更に、かかるデスミア液に、水酸化カルシウムをCa濃度換算で8.6ppmとなるように添加すると、図6に示す様に、樹脂基板(表面積が50cm2)のエッチング量は54.8mg/200cm2とエッチング量が更に抑制(エッチング速度が更に抑制)されている。
この様に、デスミア液に炭酸ナトリウムの添加によって、デスミア液の樹脂基板に対するエッチング速度を増加できる。
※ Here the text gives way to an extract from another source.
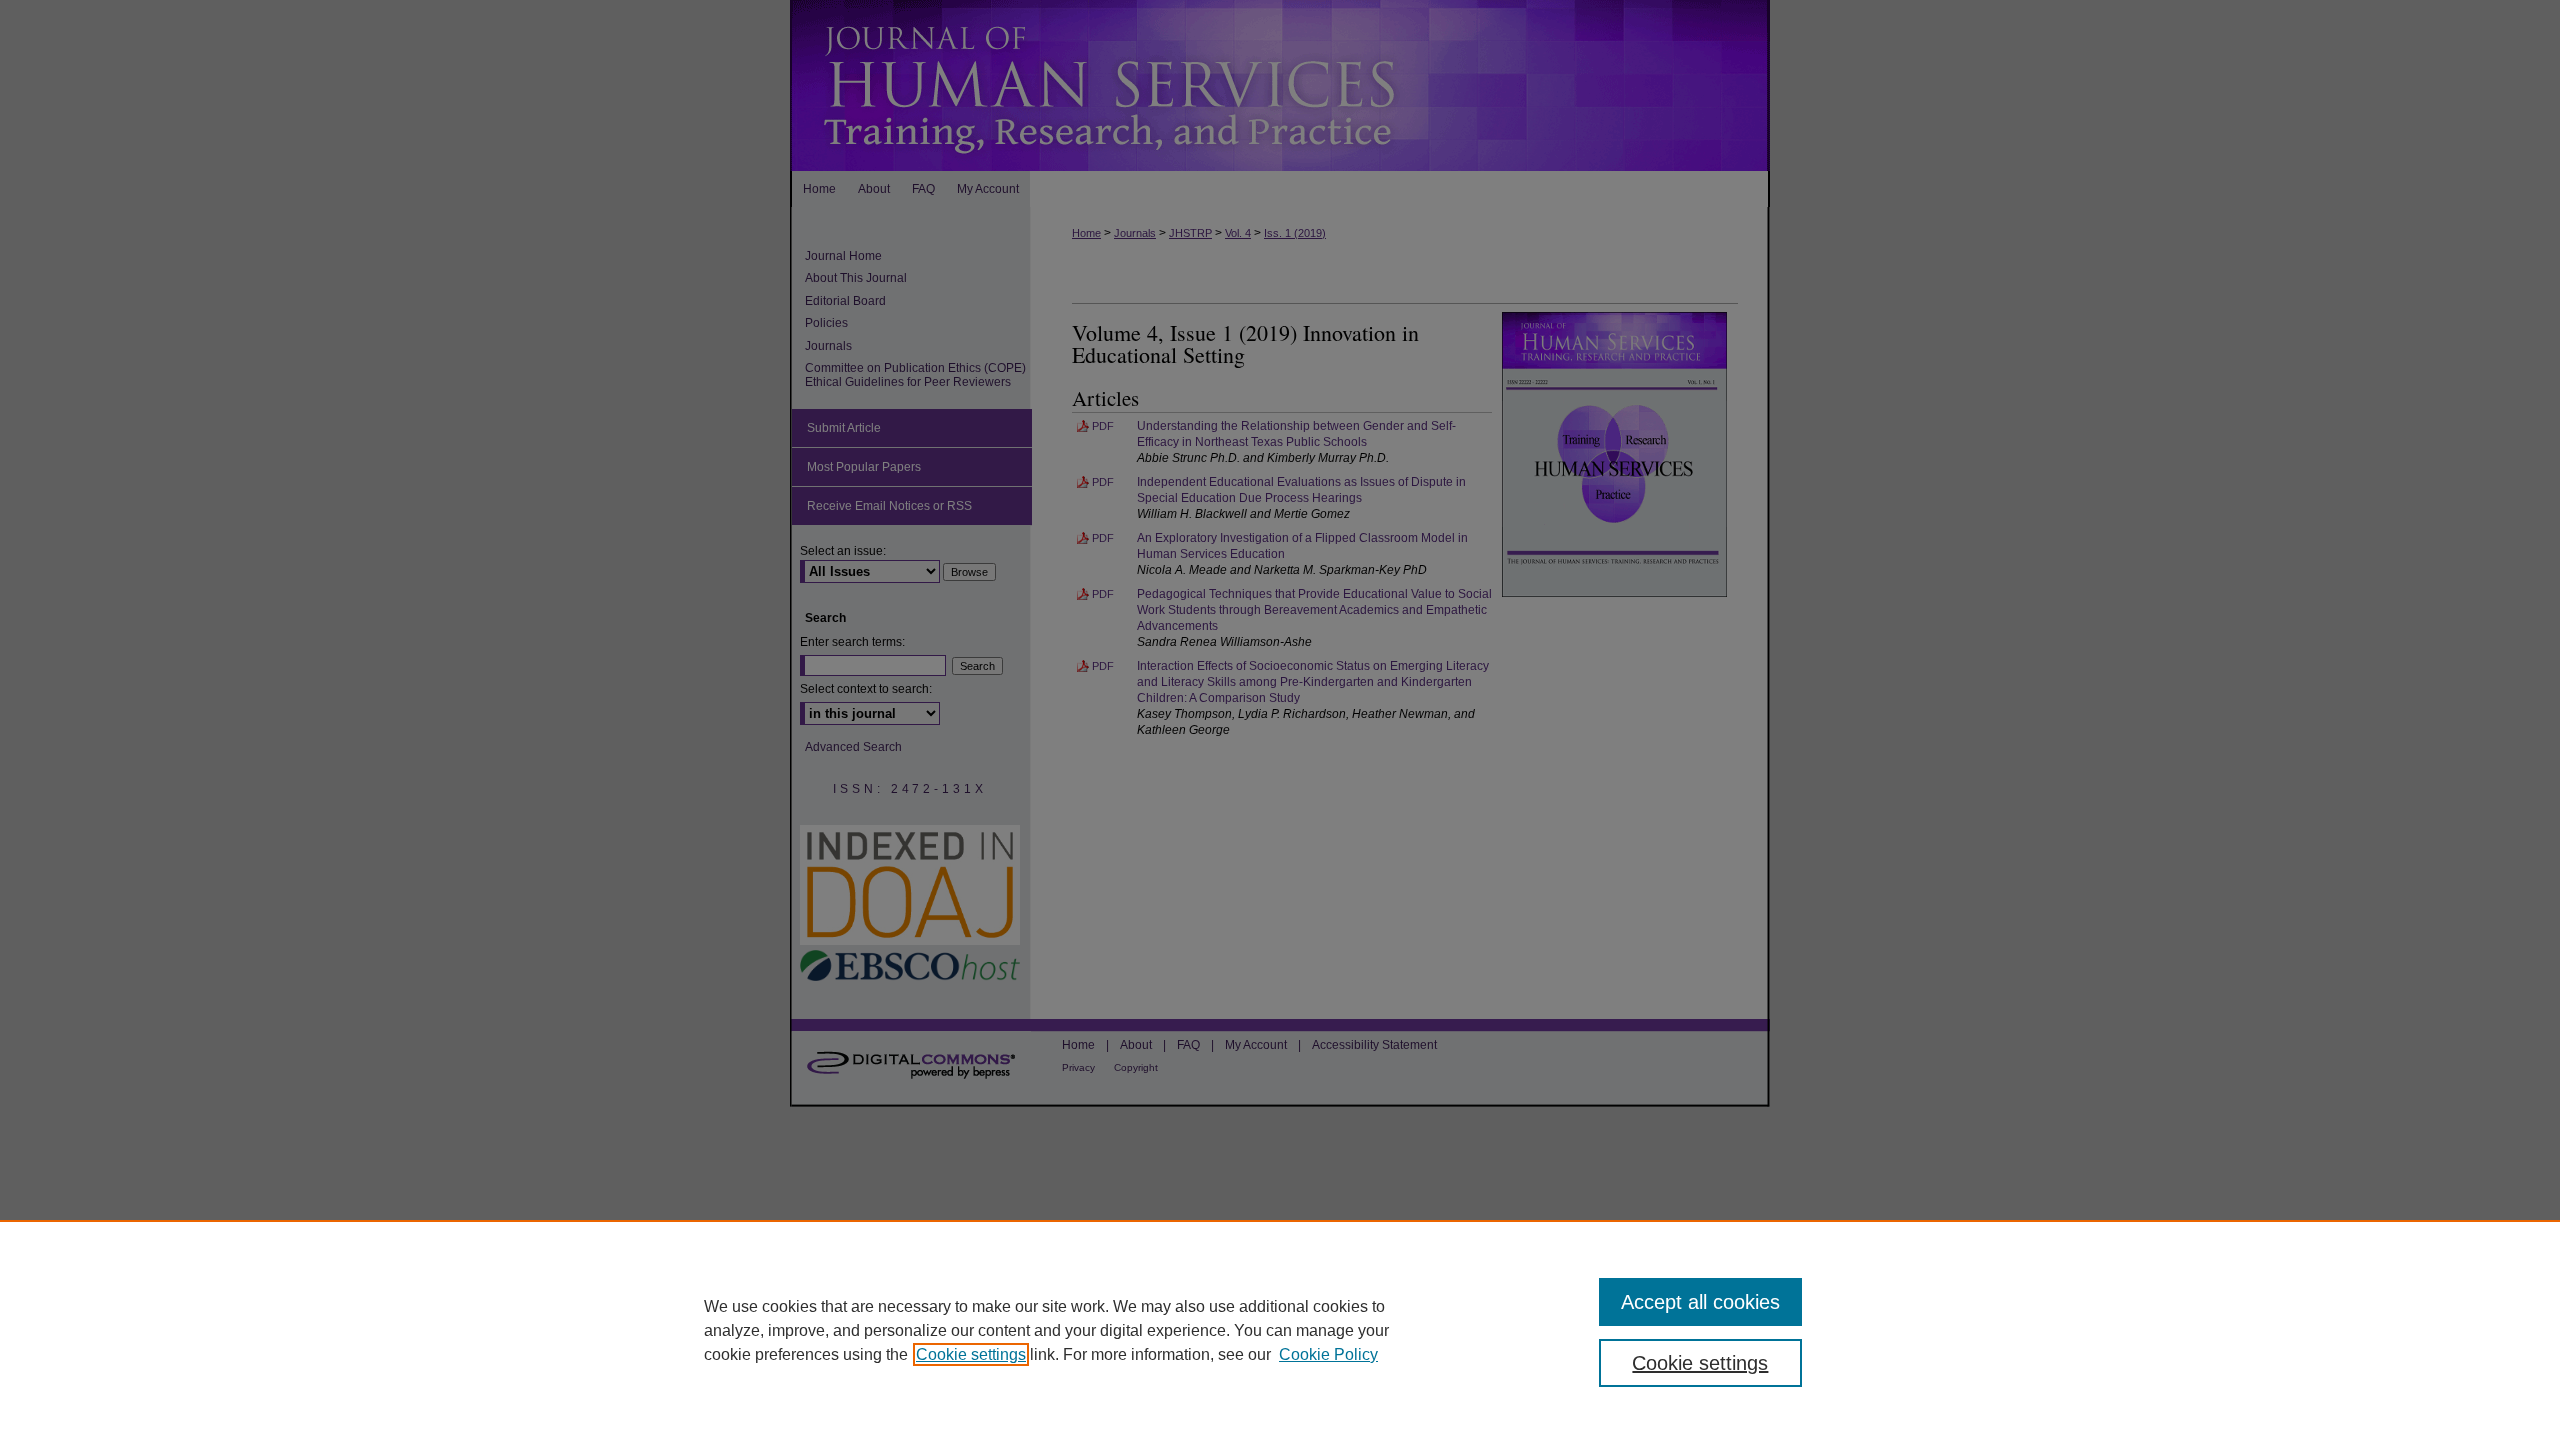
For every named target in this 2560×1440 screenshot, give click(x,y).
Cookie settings (971, 1354)
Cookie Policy (1328, 1354)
また、かかる炭酸ナトリウムの添加によってエッチング速度が増加されたデスミア液に、水酸化カルシウムの添加によってエッチング速度を減少できる。
従って、デスミア液に炭酸ナトリウムと水酸化カルシウムとを添加し、デスミア液のエッチング速度を所望の範囲に調整できる。
比較例
アルカリ過マンガン酸液から成るデスミア液に蓄積した炭酸イオンを除去する際に、従来から用いられている塩化バリウムを、実施例1で用いたアルカリ過マンガン酸液から成るデスミア液に添加し、生成する炭酸バリウム等の沈殿物を除去することなく樹脂基板(表面積が50cm)に20分間のエッチング処理を施して、実施例1と同様に樹脂基板のエッチング量を測定した。
更に、デスミア液に添加する塩化バリウム量を変更して、同様にして、樹脂基板(表面積が50cm)のエッチング量を測定し、その結果を図7に示す。
図7から明らかな如く、デスミア液に塩化バリウムを添加して炭酸イオンを除去しても、生成する炭酸バリウム等の沈殿物を除去しない場合には、樹脂基板のエッチング量は塩化バリウムを添加しない水準と殆ど同一であった。
尚、図7に示す様に、エッチング処理を施した樹脂基板の表面粗さも、各水準とも殆ど同一であった。
アルカリ過マンガン酸液から成るデスミア液に添加する炭酸ナトリウムの添加量と樹脂基板に対するエッチング量との関係を示すグラフである。 アルカリ過マンガン酸液から成るデスミア液に添加する炭酸ナトリウムの添加量と樹脂基板に対するエッチング速度との関係を示すグラフである。 アルカリ過マンガン酸液から成るデスミア液中のカルシウム濃度と樹脂基板に対するエッチング量との関係を示すグラフである。 アルカリ過マンガン酸液から成るデスミア液中のカルシウム濃度と樹脂基板に対するエッチング速度との関係を示すグラフである。 アルカリ過マンガン酸液から成るデスミア液中のカルシウム濃度とエッチング処理後の樹脂基板の表面状態との関係を示すSEM写真である。 アルカリ過マンガン酸液から成るデスミア液に添加する炭酸ナトリウムの添加量及びカルシウム濃度と樹脂基板に対するエッチング量との関係を示すグラフである。 アルカリ過マンガン酸液から成るデスミア液に添加した塩化バリウムのバリウム濃度と樹脂基板に対するエッチング量及び樹脂基板の表面粗さとの関係を示すグラフである。

Claims (1)

  1. 過マンガン酸ナトリウムまたは過マンガン酸カリウムを水酸化ナトリウムで強アルカリにした水溶液から成るデスミア液を用いてエポキシ系有機樹脂から成る樹脂部材にエッチング処理を施す際に
    記デスミア液のエッチング速度を促進する促進剤として前記デスミア液中で溶解して炭酸イオンを生成する炭酸ナトリウムと、前記エッチング速度を抑制する抑制剤として前記デスミア液中で溶解してカルシウムイオンを生成する水酸化カルシウムとを用いて、
    前記促進剤および前記抑制剤を添加して前記エッチング速度を調整した75℃〜85℃の前記デスミア液に前記樹脂部材を浸漬してエッチング処理することを特徴とするエッチング処理方法。